VMware's top executives recently caught flak for making some dumb statements about Amazon when speaking about the state of competition for cloud customers. Although I think it would be easy for me to point out where VMware went wrong, I actually think a better case for today's commentary is to concentrate on how Amazon -- a company that "sells books" to paraphrase VMware -- has been so successful in the cloud services arena.
Amazon's Cloud Services Are Everywhere
As I write this, I'm in the process of uploading a 5GB file to Amazon's Glacier cloud storage services. I've been lugging this file around with me for years now -- too afraid that I might need it even though I haven't touched it in over two years. So rather than having it clog up local drives, I'm uploading it to Amazon where I'll pay a measly $.05 per month to store it until I actually end up needing it or can finally get rid of it.
When I'm done writing this article, I'm going to do some performance tuning on a couple of SQL Server instances that one of my clients is running on multiple EC2 instances with provisioned I/O in a couple of different redundant Amazon data centers. Later tonight I'll probably watch some TV after work. This means that I'll probably watch something on Netflix that uses Amazon S3 for storage or Amazon Prime. I'll also spend some time reading a Kindle book or listening to some music on Spotify at some point in the day.
Personally, I think a significant driver behind why so many businesses, services, and consumers use Amazon services is a question of stability. Barring the occasional and increasingly well-publicized failure or outage, Amazon's services are, by and large, very reliable. But I'd also argue that stability is a given when it comes to any cloud service in the sense that no one's going to be happy using something that isn't reliable. As such, I'd argue that one of the best things that Amazon has going for it is their pricing structure.
Amazon and Commoditization
To me, what's absurd about VMware mentioning that they don't see how they "cannot collectively beat a company that sells books" is that Amazon's prowess for selling books is largely responsible for much of their success in the cloud services arena. For over a decade, Amazon has managed to successfully wage a war on booksellers across the planet by slowly driving down costs and gradually dragging customers to their own site and away from the competition. All the while Amazon has been doing this, they have been doing it on lower and lower margins. Despite low margins, they have managed to capitalize on market share or as the old adage goes: "They'd rather make two quick nickels then take all day making a quarter."
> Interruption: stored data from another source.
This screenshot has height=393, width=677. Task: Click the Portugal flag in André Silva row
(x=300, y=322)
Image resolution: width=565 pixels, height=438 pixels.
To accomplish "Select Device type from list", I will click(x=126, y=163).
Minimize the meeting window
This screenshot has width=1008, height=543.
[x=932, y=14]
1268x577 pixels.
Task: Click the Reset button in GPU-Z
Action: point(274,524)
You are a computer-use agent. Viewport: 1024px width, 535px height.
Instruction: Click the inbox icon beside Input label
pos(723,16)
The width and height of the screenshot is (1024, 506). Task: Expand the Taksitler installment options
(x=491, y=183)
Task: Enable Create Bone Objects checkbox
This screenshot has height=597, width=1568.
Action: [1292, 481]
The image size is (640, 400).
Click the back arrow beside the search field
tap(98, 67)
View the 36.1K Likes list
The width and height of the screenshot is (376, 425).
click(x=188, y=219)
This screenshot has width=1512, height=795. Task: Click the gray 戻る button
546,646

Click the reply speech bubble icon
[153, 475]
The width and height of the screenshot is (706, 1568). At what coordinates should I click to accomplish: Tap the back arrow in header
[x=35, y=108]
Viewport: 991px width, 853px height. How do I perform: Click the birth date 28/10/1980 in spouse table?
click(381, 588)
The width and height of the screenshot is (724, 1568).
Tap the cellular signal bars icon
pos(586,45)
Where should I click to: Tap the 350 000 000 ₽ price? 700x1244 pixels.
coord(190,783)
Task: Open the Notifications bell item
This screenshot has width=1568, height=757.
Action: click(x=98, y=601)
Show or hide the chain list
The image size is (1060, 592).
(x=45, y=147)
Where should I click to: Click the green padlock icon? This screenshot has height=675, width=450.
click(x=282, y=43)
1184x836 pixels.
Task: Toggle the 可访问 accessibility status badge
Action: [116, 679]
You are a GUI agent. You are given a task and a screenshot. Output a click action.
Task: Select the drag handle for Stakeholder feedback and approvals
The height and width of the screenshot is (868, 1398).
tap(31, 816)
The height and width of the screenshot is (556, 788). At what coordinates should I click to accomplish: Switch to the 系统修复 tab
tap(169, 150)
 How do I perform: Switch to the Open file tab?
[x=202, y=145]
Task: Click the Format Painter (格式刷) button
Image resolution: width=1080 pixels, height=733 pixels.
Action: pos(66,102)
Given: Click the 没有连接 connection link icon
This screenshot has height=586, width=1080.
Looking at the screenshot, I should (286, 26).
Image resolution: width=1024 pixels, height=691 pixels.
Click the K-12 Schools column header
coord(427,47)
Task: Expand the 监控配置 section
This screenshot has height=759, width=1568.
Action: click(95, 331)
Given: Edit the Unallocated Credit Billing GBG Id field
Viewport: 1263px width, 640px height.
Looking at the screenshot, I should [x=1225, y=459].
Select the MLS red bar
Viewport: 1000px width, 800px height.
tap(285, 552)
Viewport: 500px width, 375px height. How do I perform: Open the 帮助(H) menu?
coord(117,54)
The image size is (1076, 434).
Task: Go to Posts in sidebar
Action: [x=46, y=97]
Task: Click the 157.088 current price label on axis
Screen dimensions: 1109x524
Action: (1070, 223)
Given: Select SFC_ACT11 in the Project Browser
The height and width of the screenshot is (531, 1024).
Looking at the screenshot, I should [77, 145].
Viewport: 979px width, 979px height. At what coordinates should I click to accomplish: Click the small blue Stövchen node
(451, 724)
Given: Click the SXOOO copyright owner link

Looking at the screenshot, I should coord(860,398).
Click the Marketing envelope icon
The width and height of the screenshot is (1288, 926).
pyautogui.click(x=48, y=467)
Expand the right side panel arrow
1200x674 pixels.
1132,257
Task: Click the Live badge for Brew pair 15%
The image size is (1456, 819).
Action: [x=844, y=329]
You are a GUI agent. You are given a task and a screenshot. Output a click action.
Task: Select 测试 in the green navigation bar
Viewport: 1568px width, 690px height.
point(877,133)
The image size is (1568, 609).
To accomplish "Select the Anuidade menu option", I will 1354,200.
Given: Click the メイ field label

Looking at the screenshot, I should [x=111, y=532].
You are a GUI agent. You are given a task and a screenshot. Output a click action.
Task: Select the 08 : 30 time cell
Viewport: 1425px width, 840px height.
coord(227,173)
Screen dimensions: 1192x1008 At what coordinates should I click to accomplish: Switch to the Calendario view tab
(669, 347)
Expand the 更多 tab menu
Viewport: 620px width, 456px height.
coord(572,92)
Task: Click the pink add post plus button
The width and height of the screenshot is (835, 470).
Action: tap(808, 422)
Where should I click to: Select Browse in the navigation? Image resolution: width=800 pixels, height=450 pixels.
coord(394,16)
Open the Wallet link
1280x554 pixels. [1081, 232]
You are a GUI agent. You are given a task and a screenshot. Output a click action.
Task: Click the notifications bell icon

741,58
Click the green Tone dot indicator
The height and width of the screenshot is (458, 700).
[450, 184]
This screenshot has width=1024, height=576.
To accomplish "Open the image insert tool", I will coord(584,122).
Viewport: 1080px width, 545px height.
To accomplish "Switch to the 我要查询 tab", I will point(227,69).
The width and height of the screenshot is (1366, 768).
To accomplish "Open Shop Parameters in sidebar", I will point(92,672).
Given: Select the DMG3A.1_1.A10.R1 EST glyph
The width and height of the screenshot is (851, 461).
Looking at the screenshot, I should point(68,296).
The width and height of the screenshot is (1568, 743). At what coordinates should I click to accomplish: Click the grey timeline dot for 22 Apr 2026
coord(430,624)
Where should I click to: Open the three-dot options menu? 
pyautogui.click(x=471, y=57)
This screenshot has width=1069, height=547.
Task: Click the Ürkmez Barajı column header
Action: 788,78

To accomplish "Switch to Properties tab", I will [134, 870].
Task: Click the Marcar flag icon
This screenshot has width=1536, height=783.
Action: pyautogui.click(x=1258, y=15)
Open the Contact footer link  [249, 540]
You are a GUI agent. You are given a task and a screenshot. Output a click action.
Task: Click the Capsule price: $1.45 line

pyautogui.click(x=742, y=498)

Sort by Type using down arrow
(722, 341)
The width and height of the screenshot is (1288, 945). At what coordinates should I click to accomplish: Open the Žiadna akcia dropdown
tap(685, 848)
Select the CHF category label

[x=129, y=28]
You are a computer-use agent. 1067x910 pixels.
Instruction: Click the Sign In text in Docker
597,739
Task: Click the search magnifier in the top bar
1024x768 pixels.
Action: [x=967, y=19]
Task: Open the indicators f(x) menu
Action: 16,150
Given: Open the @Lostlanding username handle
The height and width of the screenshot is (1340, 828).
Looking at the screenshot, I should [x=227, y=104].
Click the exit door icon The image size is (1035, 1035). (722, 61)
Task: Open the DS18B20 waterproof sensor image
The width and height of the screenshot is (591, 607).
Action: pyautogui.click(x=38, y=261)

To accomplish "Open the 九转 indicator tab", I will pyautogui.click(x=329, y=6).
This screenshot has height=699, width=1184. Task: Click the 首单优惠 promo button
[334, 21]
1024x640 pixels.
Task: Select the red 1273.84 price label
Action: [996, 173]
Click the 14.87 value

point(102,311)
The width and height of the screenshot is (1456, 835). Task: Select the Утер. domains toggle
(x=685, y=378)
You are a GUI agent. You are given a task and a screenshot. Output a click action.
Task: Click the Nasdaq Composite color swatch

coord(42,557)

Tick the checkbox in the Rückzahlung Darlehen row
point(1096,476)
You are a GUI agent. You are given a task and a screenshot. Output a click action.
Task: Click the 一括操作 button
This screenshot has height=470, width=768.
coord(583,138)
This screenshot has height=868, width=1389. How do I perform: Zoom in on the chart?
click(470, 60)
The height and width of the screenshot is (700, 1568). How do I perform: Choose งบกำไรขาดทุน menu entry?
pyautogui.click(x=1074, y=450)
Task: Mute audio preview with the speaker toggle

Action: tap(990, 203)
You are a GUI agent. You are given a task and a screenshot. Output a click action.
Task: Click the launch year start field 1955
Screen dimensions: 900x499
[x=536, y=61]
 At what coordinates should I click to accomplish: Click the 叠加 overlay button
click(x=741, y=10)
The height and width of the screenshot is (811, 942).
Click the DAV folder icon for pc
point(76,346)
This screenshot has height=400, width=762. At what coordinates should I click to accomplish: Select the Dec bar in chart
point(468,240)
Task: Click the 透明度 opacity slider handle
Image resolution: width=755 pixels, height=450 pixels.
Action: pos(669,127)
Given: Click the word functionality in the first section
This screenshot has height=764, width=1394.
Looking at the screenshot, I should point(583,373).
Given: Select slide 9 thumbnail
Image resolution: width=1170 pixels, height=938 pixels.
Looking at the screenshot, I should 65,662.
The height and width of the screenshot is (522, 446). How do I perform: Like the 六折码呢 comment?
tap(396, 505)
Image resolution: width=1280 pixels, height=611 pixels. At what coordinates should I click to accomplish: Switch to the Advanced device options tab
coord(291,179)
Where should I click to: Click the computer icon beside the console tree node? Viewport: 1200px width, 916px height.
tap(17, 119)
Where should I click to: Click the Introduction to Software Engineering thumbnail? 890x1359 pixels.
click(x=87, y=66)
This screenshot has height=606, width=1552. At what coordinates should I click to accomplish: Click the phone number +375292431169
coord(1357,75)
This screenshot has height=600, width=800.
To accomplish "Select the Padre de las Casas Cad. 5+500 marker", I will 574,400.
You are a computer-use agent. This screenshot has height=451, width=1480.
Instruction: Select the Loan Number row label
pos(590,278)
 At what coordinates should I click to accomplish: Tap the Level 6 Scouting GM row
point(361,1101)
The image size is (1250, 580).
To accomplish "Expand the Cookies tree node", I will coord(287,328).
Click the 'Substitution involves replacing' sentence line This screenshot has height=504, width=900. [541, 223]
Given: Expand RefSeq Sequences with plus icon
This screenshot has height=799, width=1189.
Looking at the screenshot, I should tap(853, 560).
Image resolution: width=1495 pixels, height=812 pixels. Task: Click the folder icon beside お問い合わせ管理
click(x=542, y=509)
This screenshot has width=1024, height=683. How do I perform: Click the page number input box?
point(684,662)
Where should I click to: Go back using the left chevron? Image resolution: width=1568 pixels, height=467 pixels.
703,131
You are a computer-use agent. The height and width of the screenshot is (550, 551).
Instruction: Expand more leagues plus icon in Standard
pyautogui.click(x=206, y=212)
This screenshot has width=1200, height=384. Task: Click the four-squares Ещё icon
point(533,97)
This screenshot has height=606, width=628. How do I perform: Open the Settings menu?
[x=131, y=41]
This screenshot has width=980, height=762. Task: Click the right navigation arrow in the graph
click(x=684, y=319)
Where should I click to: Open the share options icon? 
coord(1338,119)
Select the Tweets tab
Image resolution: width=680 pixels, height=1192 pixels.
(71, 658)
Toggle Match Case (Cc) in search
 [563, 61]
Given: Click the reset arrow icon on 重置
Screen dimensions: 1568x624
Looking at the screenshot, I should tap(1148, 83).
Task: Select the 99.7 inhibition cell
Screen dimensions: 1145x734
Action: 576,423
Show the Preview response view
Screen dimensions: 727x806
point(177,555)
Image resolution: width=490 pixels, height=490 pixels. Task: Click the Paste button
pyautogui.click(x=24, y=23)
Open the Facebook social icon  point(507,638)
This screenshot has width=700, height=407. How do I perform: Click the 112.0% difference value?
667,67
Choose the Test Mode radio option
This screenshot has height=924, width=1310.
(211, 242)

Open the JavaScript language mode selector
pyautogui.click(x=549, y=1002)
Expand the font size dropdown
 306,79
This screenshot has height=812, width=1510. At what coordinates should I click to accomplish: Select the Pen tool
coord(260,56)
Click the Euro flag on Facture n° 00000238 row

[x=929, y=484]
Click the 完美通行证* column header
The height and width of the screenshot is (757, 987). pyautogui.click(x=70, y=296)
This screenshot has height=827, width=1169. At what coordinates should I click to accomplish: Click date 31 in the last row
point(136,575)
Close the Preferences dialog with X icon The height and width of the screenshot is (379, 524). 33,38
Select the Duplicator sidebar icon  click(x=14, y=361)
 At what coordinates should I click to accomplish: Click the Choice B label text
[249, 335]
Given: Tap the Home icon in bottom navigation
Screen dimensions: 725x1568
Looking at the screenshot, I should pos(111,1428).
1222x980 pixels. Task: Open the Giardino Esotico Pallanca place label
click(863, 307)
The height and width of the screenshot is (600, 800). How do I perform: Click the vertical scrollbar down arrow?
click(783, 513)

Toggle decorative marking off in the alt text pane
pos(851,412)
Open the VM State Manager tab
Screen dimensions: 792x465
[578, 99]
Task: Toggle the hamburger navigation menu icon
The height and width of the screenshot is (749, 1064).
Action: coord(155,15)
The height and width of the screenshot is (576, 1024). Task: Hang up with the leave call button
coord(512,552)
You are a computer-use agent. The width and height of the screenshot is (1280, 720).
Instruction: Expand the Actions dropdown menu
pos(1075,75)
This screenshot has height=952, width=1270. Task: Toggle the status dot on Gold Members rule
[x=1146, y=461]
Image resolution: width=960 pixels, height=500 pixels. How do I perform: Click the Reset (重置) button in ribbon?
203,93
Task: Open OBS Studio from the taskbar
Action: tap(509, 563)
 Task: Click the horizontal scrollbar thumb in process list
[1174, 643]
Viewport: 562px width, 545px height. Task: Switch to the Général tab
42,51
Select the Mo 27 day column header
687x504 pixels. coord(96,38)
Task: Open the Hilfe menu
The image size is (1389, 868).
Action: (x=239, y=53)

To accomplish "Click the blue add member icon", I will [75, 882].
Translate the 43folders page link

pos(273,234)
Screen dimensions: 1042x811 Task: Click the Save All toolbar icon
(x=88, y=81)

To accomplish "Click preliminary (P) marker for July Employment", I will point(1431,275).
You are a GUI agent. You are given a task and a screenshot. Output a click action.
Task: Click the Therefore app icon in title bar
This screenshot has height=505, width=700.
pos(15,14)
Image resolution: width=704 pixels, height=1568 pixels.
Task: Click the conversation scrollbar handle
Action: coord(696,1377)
Consequently, it shouldn't take a rocket scientist to see that when it comes to offering cloud services, Amazon's going to take the same rough approach to trying to highly commoditize the market, drive down costs, and grab the largest market segment as they possibly can. As a consumer, as much as I might theoretically worry about Amazon potentially commoditizing certain things to the point of monopoly or causing long-term problems, I'm also always quite happy when Amazon turns around and offers new pricing discounts and reductions. As a developer, I'm quite fond of how easy Amazon's cloud services are to use. Documentation is decent and if you need premium support for the rare problem, then you can simply pony up a few bucks for a better support contract on a pro-rated basis until your problem is solved. In that sense, Amazon's hitting a perfect trifecta: reliable, easy-to-use, and consistently cheaper-to-use pricing. What's not to love as a consumer or developer?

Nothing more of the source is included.